Family of late billionaire acknowledges items were ‘wrongfully possessed’

A statue of a figure known as Dhrishtadyumna is one of the 33 items being returned to the Cambodian government by the family of the late American collector George Lindemann. (Photo: United States Attorney’s Office Southern District of New York via The New York Times)
A statue of a figure known as Dhrishtadyumna is one of the 33 items being returned to the Cambodian government by the family of the late American collector George Lindemann. (Photo: United States Attorney’s Office Southern District of New York via The New York Times)

PHNOM PENH - A billionaire family in the United States will return more than 30 looted ancient artefacts to Cambodia after agreeing it “wrongfully possessed” the treasures, the Cambodian government said on Wednesday.

The years of civil war followed by the rule of the genocidal Khmer Rouge rule were a time when historical sites were looted with near-impunity in Cambodia, which is famed for its Angkor Wat temple complex.

Officials said the objects, some dating back at least 1,200 years to the Khmer Empire, were purchased over several decades by George Lindemann, a gas and oil executive and Palm Beach, Florida, art collector who died in 2018 at age 82.

While the items are hard to value, Cambodian investigators said Lindemann is believed to have paid at least $20 million for them, based on their research into known sales of Khmer antiquities.

The deal comes nearly three years after US government investigators began looking into the Lindemann collection at the request of the Cambodian government. US federal officials said in a statement that the return was voluntary.

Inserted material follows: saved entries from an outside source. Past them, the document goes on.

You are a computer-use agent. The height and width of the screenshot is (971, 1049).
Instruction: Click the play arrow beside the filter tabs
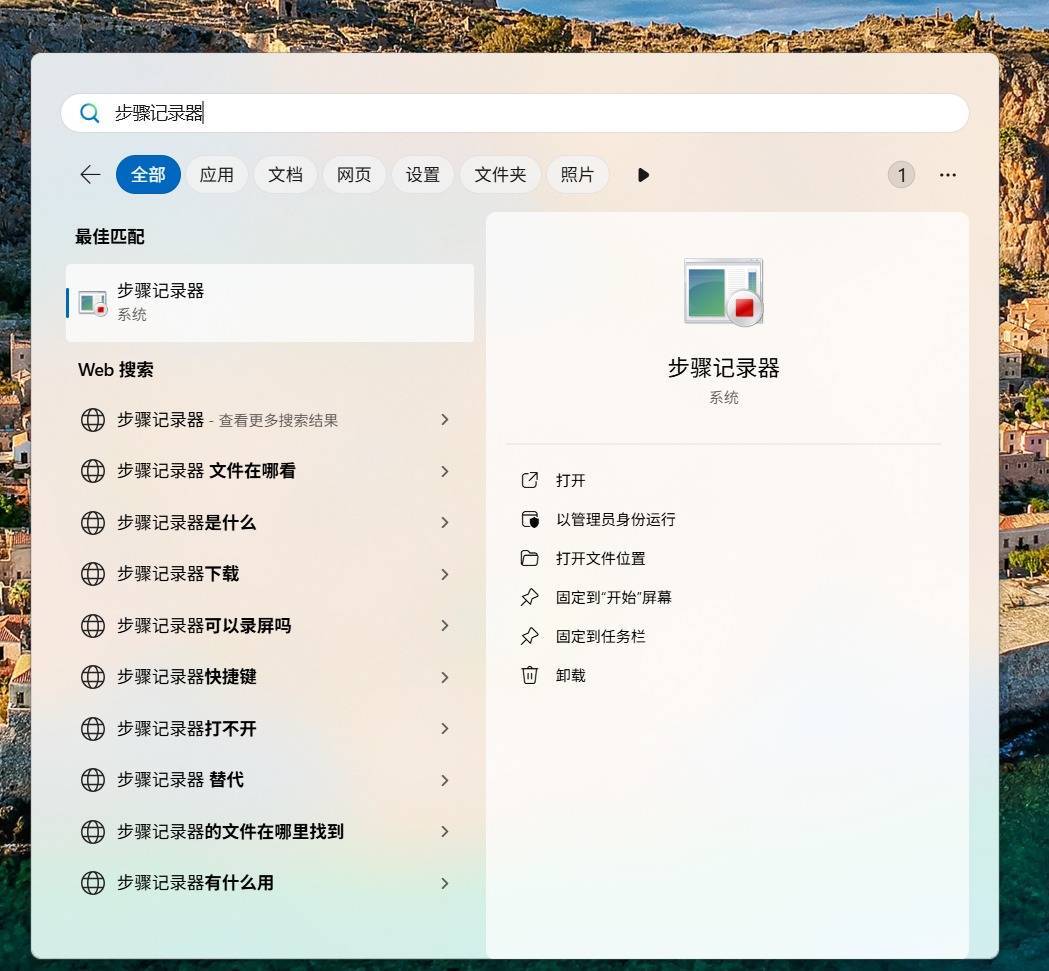[x=643, y=174]
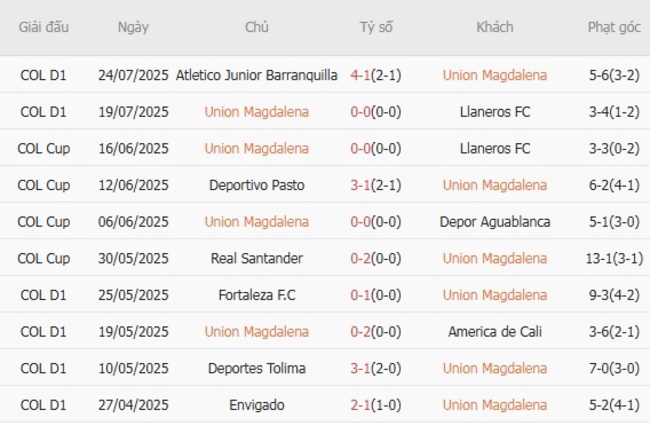The image size is (650, 426).
Task: Open America de Cali team link
Action: pyautogui.click(x=495, y=332)
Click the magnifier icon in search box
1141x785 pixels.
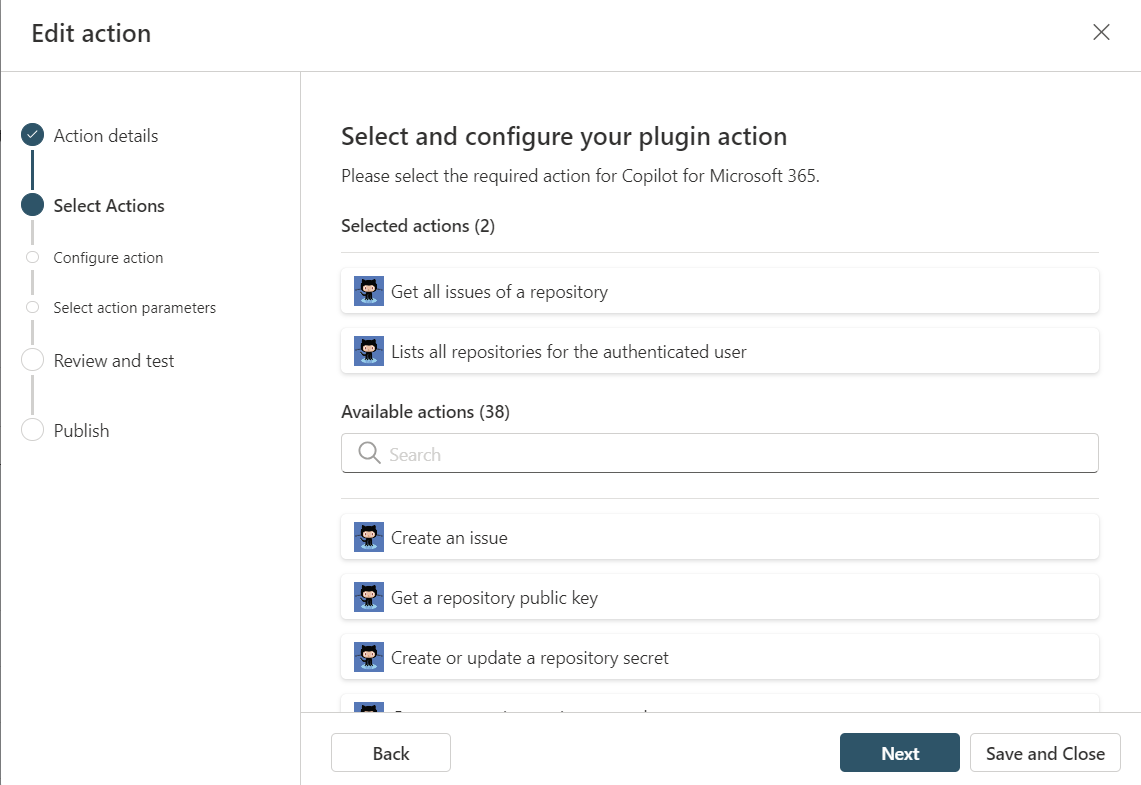369,454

Many of the pieces are thought to date back to the Khmer Empire, which sprawled across much of modern-day Cambodia, Thailand, Vietnam and Laos between the 9th and 15th centuries.

A trove of stolen artefacts has been sent back to Cambodia in recent years from Western museums and private collectors.

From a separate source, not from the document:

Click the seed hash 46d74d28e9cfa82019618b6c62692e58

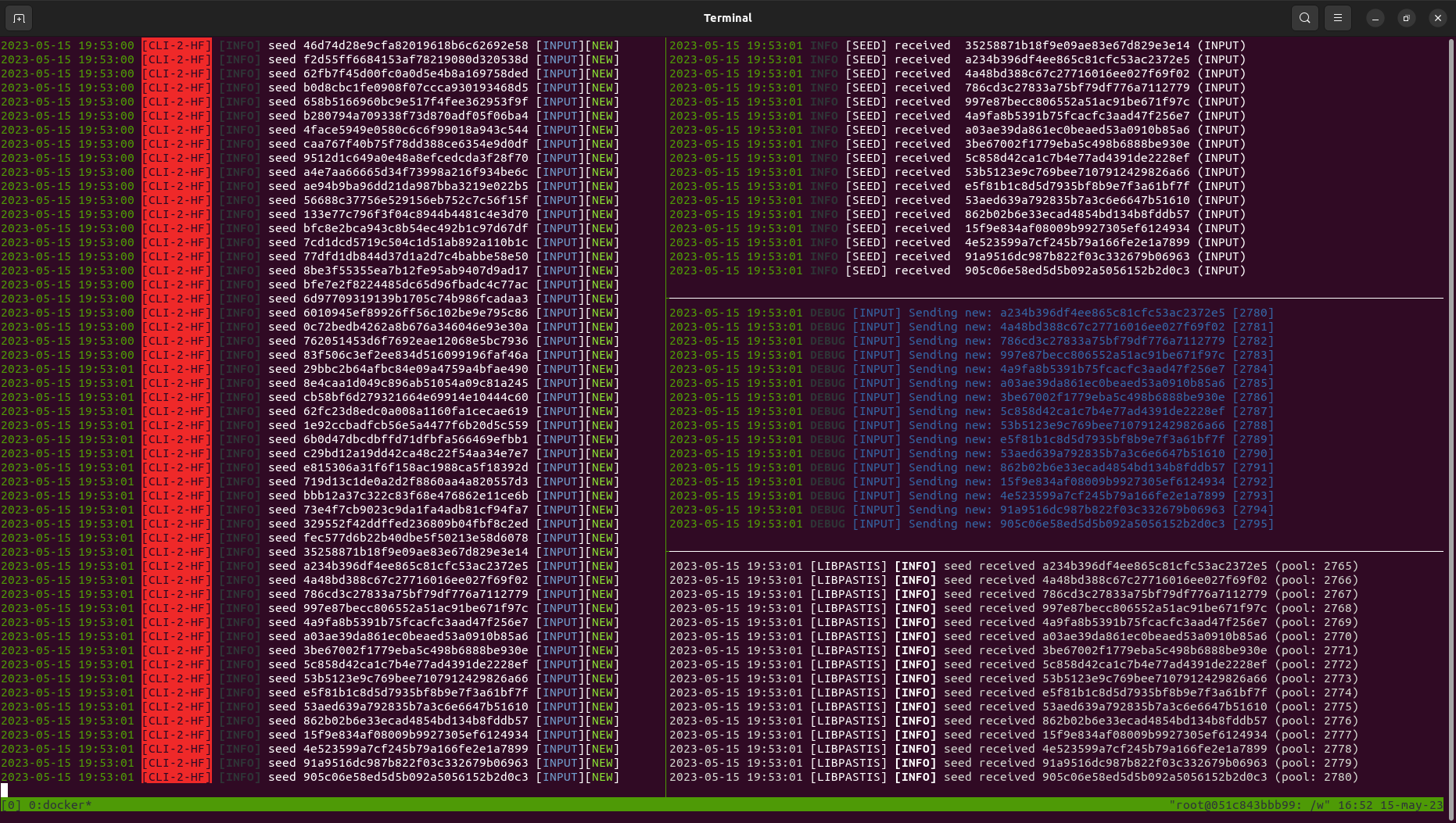[415, 45]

Now, 33 items from the Lindemann private collection will be “voluntarily” returned to Cambodia, the ministry of arts and culture in Phnom Penh said on Wednesday.

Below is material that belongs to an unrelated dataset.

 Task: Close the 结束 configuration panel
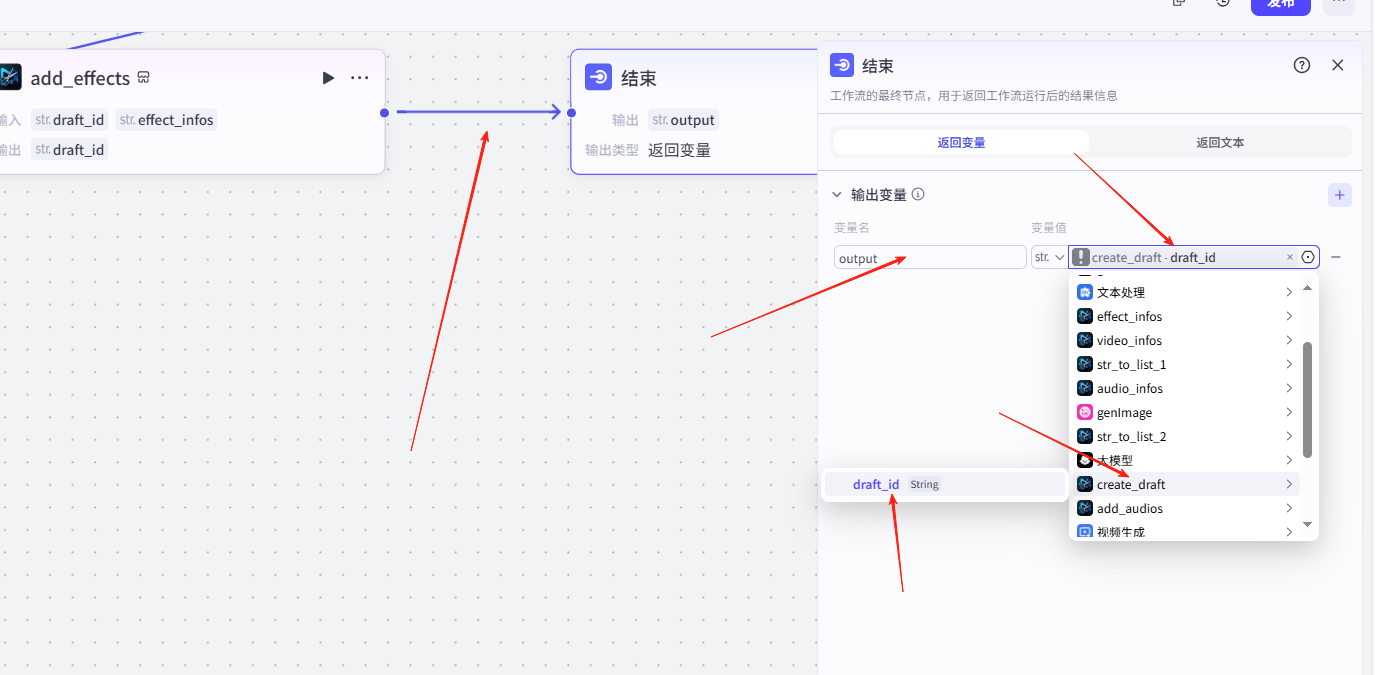click(1337, 65)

The move “sets an excellent and proper example for other museums and private collectors … to follow and return our national treasures", Minister of Culture and Fine Arts Phoeurng Sackona said.

The government did not say when the items would arrive in Cambodia.

They include a reclining Vishnu and Ardhanarishvara sculpture — believed to be from the remote northern ancient city of Koh Ker — which witnesses say was looted in the 1990s, according to the official statement.

“Having purchased these items from dealers that we assumed were reputable, we were saddened to learn how they made their way to the market in the United States,” The New York Times quoted the Lindemann family as saying in a statement.

Last month, the National Gallery of Australia said it would return three sculptures to Cambodia after an investigation found they were likely to have been “illegally exported”.

The bronze sculptures from the 9th to 10th century were bought for $1.5 million in 2011 by the British art dealer Douglas Latchford, who was later “convincingly implicated in the illegal trade of antiquities”, the gallery said.

Latchford died in Bangkok in 2020.

In 2019, a year before Latchford died, American prosecutors accused him in an indictment of having “built a career out of the smuggling and illicit sale of priceless Cambodian antiquities, often straight from archaeological sites”.

In 2021, Latchford’s daughter agreed to return more than 100 statues and dozens of smaller treasures that had been hoarded by the dealer in his Bangkok and London homes.